September 28, 2016

Our ‘hard ears’ politicians

By Ryhaan Shah

It is a truth that our politicians do not listen to us but, instead, talk to us, at us, and around us. They believe that they do not have to listen because they know what is good for us. Plain and simple, they are “hard ears”.
The other truth is that if we had a culture of listening and communicating, Guyana would be much further along socially and economically.
Listening is a conscious act. You have to be actively engaged to not only hear but to understand and appreciate what the other person is saying. A response with relevant questions or statements would then produce meaningful engagement and dialogue.
Such dialogue is not only absent between our political parties but also within the parties themselves.
Many PPP members say they are tired of trying to get the party leadership to simply listen to what they have to say. Meetings are held and the leaders attend, but never to listen. They come for the platform to speak to them and at them. The party’s radio and television call-in programmes are the same. They are used to disseminate party propaganda when supporters actually want to engage in discussions.
It is as if the party sees their supporters as unworthy of engagement. For the PPP, views that differ from the party line are seen as “talking back” and criticism, as negative and oppositional, and even as open attacks.
This, even after the party accepted that apathy among their supporters led to their loss of the majority in the 2011 general elections, and to losing the elections outright last May.
The apathy is a direct result of supporters feeling disengaged because of the widening gap between themselves and the party leadership.
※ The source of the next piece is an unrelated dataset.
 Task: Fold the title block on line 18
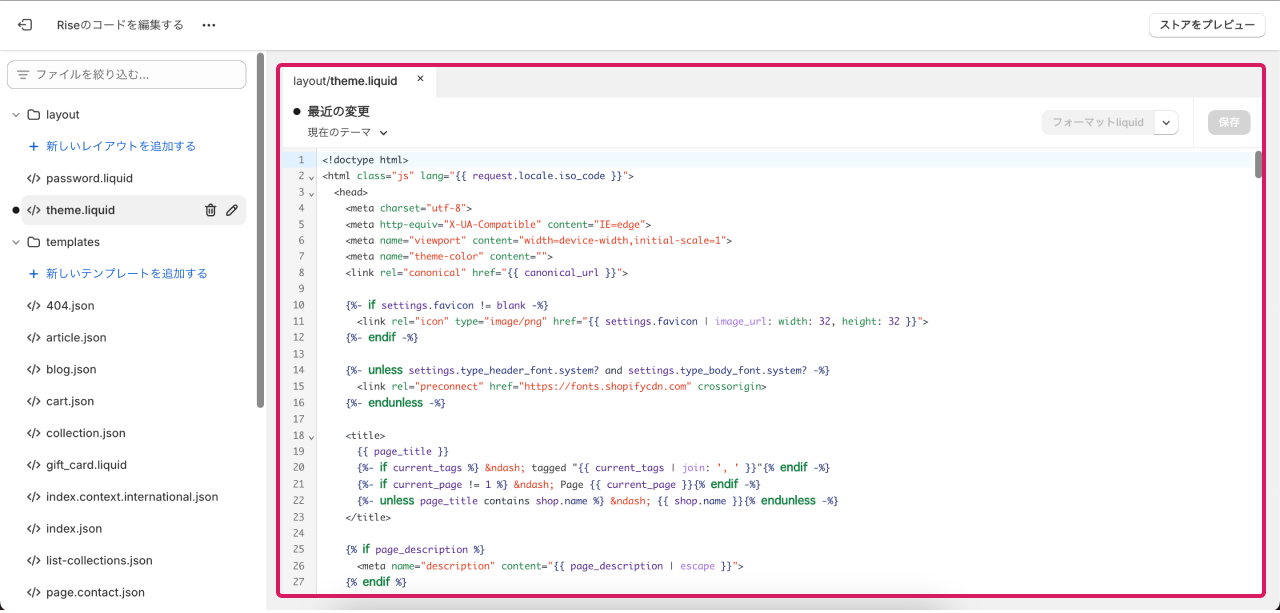(311, 438)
Treated with contempt, they reply with apathy.
A surefire way to engage and even impassion supporters is to listen to their opinions and suggestions and to involve them in deciding the party’s programmes, plans, and political direction. Once invested, they will work to see the party succeed.
A political party that shuts itself off from its support base, stagnates, and no one, looking at both the PPP and PNC/APNU, would disagree that both these behemoths have failed to reform, to keep up with a changing world, and to respond to that change with new directions and policies.
They are both still stuck in the Cold War politics which shaped them and the PNC and its government’s current impasse over the findings of the Rodney CoI is due in great part to the party behaving like its original past self when PNC paramountcy ruled.
Once again, PNC supporters are expected to simply follow the leader when, if the party listens, they will hear that the entire country is ready to unburden itself from that dark past. Should the PNC find the grace and goodness to put country first, we could all be jubilant.
The young people who voted for the Coalition based on their campaign message that the past doesn’t matter have realised by now that it matters greatly because it is about righting wrongs and exacting justice, values that are essential to sustaining democracy and upholding the national good.
But will they insist and make themselves heard and wrest the changes promised them or will they do as my generation and simply abandon all hope and seek the good life elsewhere?
As it is, no party has to listen to its supporters. Our politics remains locked as a racial battle and we along with it. It did appear that the APNU/AFC Coalition understood that we were battle weary, what with all their campaign promises of change and unity.
It appeared that they had listened and that, having understood, they would deliver with policies to effect the needed changes for progress and development once elected.
As it turns out they weren’t listening, at all. Their ears were fully “corked up” as ever and, because of this, Guyana is set to suffer another cycle of racist and corrupt governance that will take us further downhill.
What a change it would be if our party leaders were elected in a transparent and truly democratic manner where listening to the electorate would be key to winning. We would have better political leaders and a better chance at progress.
The Greek philosopher Diogenes said: “We have two ears and only one tongue in order that we may hear more and speak less.”
Would that our political leaders take his advice and just listen to what the people have to say. They will learn much about our hopes and aspirations when they do.